[Start]

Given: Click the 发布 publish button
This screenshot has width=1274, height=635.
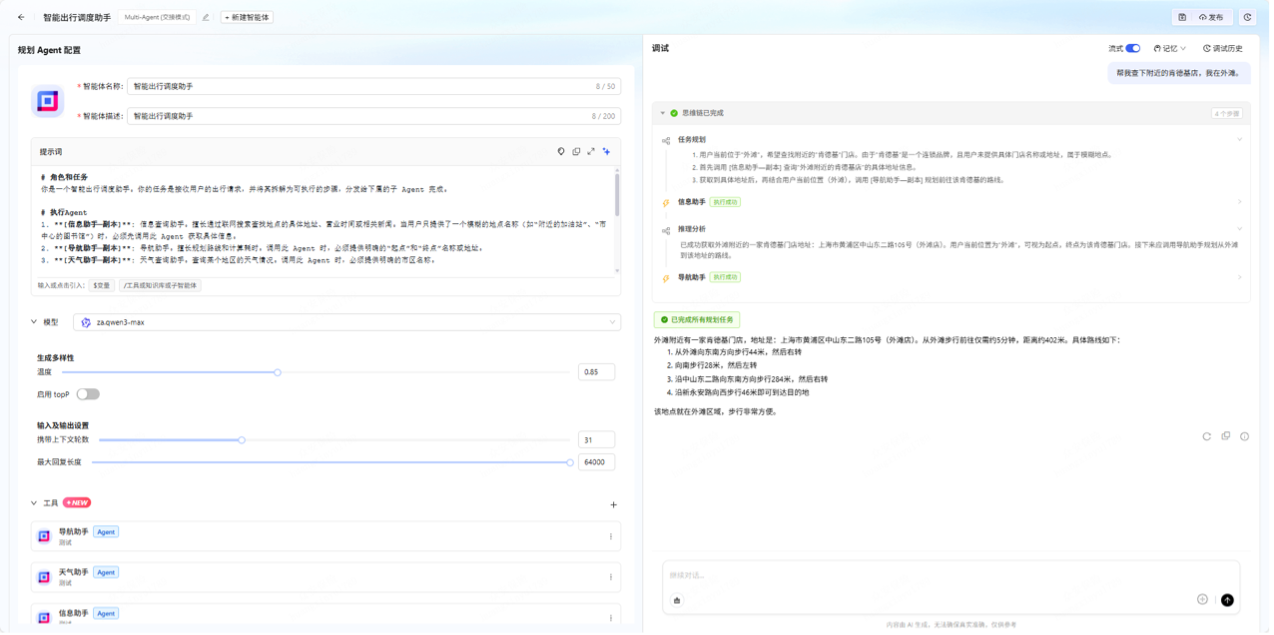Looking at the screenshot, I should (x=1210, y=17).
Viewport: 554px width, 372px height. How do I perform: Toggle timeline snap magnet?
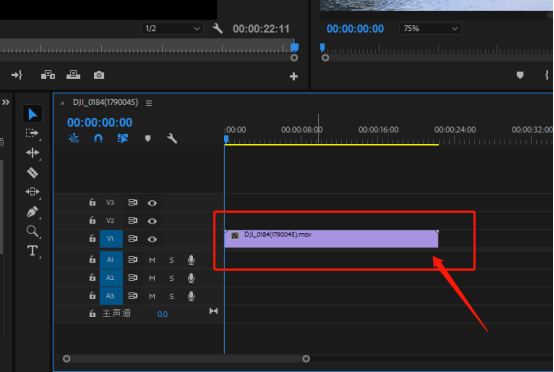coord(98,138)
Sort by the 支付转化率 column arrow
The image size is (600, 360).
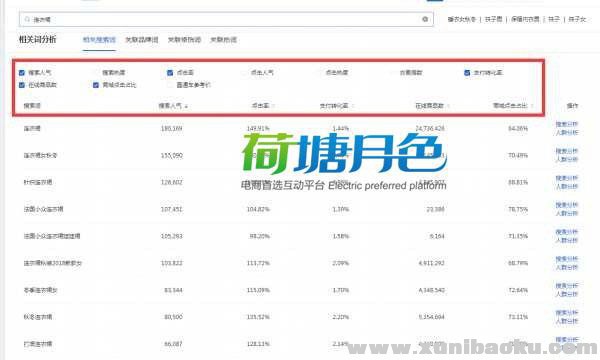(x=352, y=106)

[End]
[Start]

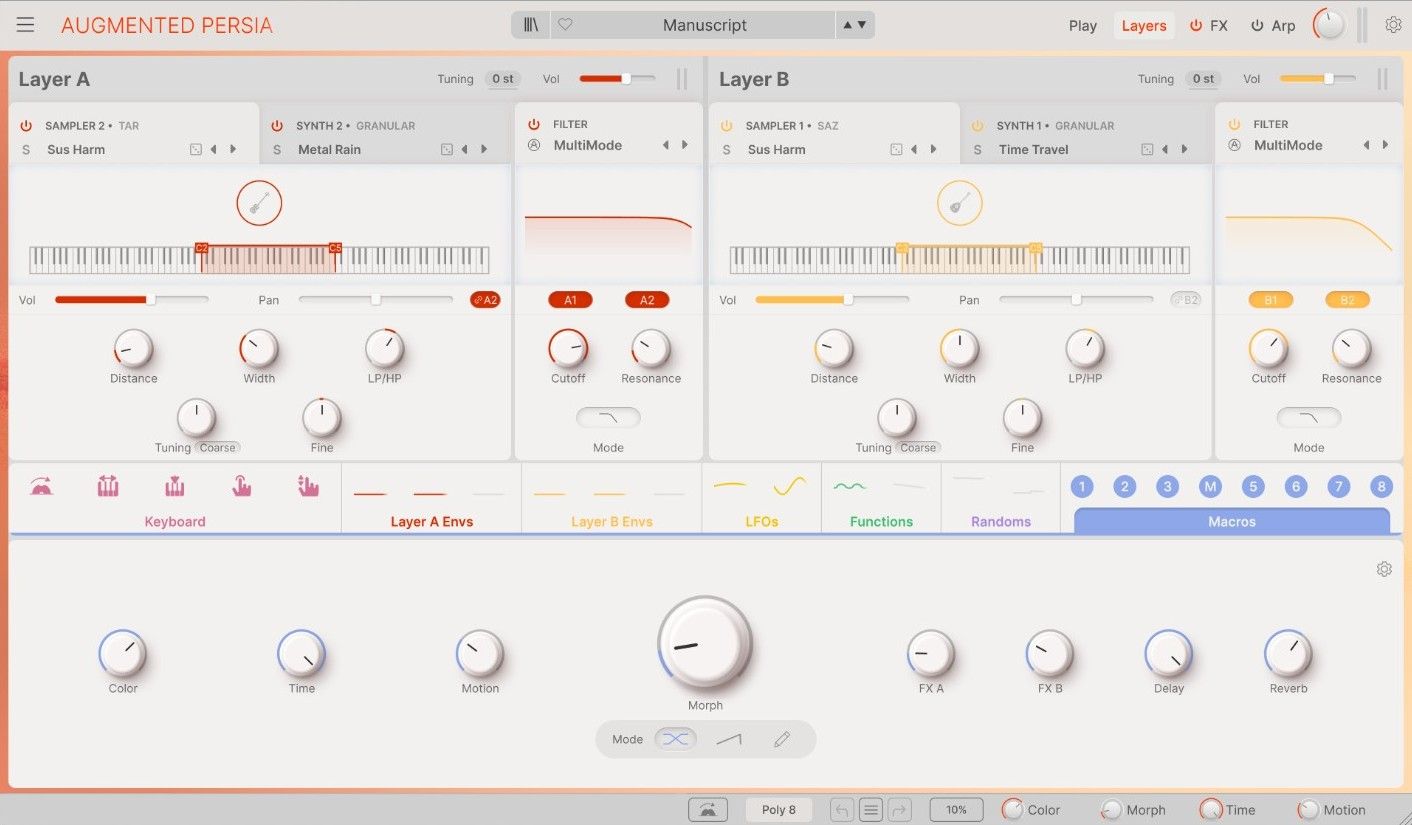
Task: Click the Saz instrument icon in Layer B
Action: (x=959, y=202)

[End]
[Start]

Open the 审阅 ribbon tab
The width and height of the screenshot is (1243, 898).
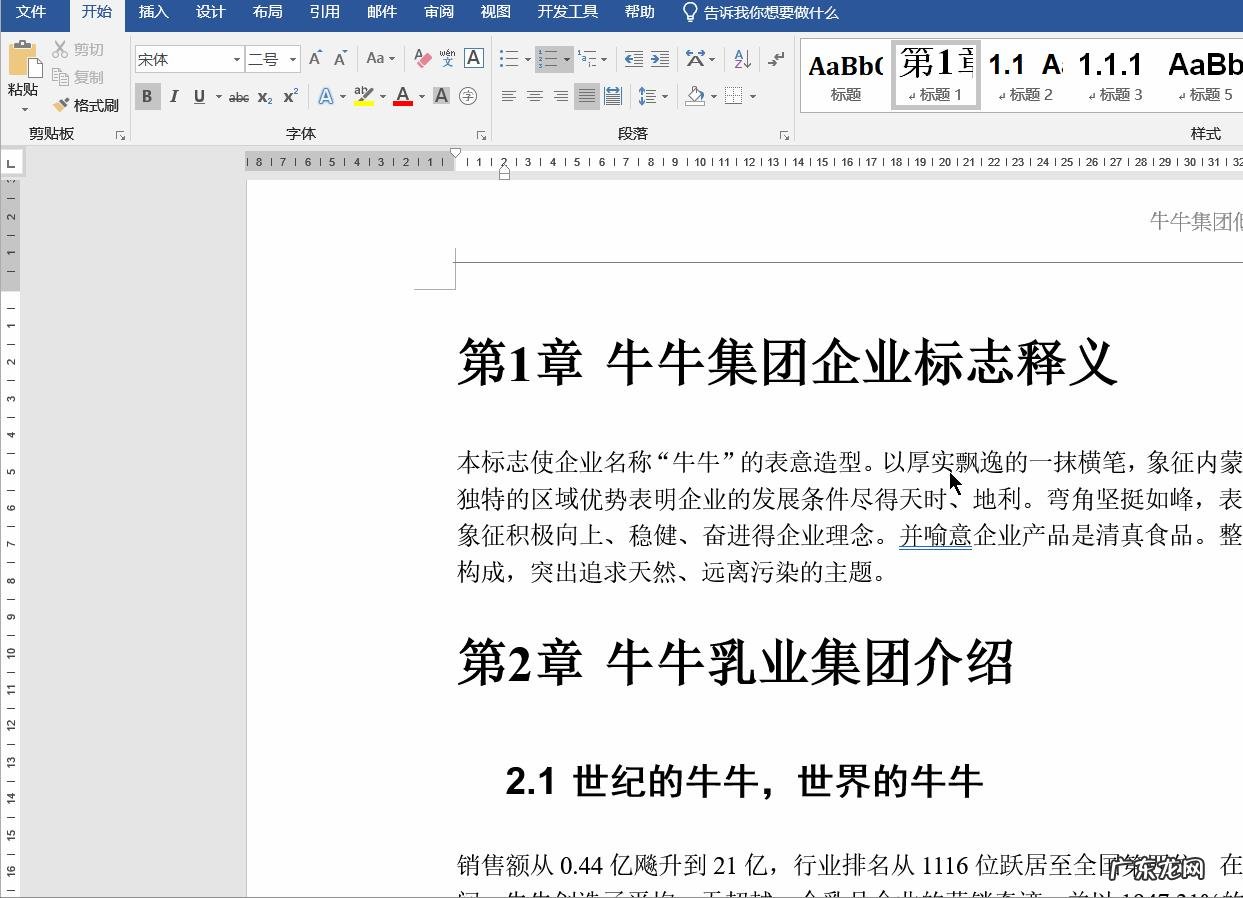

[End]

Please repeat, word for word, the part of the entries that opens with the line containing "Open the 审阅 ribbon tab" and closes with the line containing "The width and".

FINISHED TASK =
Open the 审阅 ribbon tab
The width and height of the screenshot is (1243, 898).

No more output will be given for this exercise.